The company then devised a series of online art installations that would appeal to its core users, where the brand is “wrapped around the entertainment experience,” says Braun. To that end, Absolut intentionally blurred the edges between content and entertainment using visually stunning images with marketing messages that were subtly wrapped around—what else?—the most recognized silhouette in advertising history.

By making Absolut a destination on the information highway rather than a mere billboard on someone else’s street, the company found a way to extend its print campaigns and the performance of art into an artistic, entertainment experience.

“The Internet hasn’t just been another consumer touch point for Absolut, it has been able to extend and enhance the consumer relationship through interaction and innovation,” says Neal Davies, account manager for TBWA Chiat/Day. “We recognized that our ‘target audience’ is not only online, but actively online. Our objective is to connect with them in ways that recognize and reward their time, attention and loyalty.”

Absolut Kelly, for example, the company’s first website, was an online museum curated by Kevin Kelly, then-editor of Wired magazine. Kelly brought together technology with biology through the use of cool visuals, and the site reached hundreds of thousands. The green light was then given to establish two more sites that also introduced sound and motion for the first time into the Absolut experience: 1) Absolut Panushka, in which digital filmmaker Christine Panushka created online animation shorts incorporating the Absolut image, and 2) Absolut DJ, which mixed sound and digital images to attract a broader audience of younger users accustomed to downloading music from the web.

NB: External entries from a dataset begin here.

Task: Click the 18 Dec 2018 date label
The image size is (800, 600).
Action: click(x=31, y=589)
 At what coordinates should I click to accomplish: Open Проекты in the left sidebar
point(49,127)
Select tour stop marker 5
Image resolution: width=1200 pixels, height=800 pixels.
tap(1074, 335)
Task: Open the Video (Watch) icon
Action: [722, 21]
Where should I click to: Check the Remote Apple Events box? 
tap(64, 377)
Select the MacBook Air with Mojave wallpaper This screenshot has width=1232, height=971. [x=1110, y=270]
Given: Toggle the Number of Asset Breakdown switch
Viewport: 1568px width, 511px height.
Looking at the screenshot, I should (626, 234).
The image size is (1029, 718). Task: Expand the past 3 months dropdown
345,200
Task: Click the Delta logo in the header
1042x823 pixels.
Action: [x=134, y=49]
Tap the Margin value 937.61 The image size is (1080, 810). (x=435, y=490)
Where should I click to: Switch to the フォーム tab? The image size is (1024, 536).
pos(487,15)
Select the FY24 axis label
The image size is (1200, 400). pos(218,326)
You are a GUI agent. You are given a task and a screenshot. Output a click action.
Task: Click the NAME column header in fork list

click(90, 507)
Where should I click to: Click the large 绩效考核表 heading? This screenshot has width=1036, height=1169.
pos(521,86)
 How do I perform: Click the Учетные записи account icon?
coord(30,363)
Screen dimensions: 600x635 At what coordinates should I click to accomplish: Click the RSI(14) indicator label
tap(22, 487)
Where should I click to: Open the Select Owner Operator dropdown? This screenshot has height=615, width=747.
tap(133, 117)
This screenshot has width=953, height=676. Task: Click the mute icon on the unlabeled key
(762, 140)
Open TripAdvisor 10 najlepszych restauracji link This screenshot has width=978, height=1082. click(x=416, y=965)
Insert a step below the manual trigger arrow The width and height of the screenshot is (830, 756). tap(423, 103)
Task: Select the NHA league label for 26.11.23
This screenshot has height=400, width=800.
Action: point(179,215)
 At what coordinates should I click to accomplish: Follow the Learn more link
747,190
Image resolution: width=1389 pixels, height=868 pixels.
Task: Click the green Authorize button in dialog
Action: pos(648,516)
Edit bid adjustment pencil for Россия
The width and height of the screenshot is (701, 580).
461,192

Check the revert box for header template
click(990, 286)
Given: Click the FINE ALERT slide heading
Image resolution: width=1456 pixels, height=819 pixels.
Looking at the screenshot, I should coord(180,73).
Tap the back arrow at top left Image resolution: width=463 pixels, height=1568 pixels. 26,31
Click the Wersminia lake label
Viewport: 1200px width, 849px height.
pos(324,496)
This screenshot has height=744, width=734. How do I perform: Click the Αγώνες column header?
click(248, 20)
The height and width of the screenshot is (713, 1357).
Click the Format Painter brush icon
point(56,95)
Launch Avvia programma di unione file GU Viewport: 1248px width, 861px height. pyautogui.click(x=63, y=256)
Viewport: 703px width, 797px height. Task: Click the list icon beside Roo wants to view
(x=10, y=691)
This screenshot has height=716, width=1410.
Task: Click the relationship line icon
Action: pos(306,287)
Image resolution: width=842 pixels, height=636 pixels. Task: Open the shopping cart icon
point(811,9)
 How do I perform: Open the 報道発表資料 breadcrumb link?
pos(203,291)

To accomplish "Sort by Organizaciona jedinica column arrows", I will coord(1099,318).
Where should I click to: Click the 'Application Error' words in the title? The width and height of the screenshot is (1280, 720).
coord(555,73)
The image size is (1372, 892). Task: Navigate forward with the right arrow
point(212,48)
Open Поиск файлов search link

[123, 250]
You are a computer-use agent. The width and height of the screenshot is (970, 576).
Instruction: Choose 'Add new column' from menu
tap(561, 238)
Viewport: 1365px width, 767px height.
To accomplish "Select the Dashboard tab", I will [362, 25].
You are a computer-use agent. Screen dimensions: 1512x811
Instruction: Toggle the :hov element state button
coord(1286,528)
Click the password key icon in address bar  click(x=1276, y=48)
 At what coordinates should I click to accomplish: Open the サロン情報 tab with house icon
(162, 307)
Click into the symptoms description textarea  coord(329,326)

Cutting Edge Technology Meets Quirky Imagery Then two years ago, when Absolut decided to launch its first online media campaign, it characteristically veered away from the expected use of English-language mega-portals like America Online, MSN, and Yahoo and instead chose as its first Internet partner StarMedia Network—a New York City-based aggregator of Spanish- and Portuguese-speaking e-audiences in the U.S. and Latin America. Using cutting-edge technology, the company devised an entirely new type of online advertising campaign in which quirky incarnations of the bottle were randomly delivered to the user’s screen. The result was an effective translation of Absolut’s image as sophisticated, yet unconventional and unpredictable.

The campaign kept viewers engaged in a way that companies born on the Internet have so far failed to achieve. Yet merely measuring clicks represented “just the tip of the iceberg,” says Davies. “For a brand like Absolut, there has always been a strong balance between the qualitative and the quantitative. We complemented our data—tracking, interaction, and behavior—with a brand tracking study, which is consistent with the approach used for all previous offline efforts by Absolut.”

But considering the company generated roughly $1 billion in U.S. sales last year, about 60 percent of the important vodka market, it’s clear Absolut has found a formula that, for the moment, translates its edgy, artsy offline campaigns into effective marketing vehicles online.

What lessons can Absolut impart to other traditional companies that want to colonize and conquer cyberspace? 1) Rich media is not a precursor to creativity online, 2) Creativity should lead technology, not the other way around, and 3) By involving consumers in the actual advertising experience, a company can reward them for their time.

It’s undeniable Absolut understands that its primary online goal is branding—burnishing a value association into the user’s subconscious. And even though it can’t directly sell its products online, the company has managed to turn the Internet into a perfect channel by continuing to deliver cool, edgy, artistic images that its core customers crave.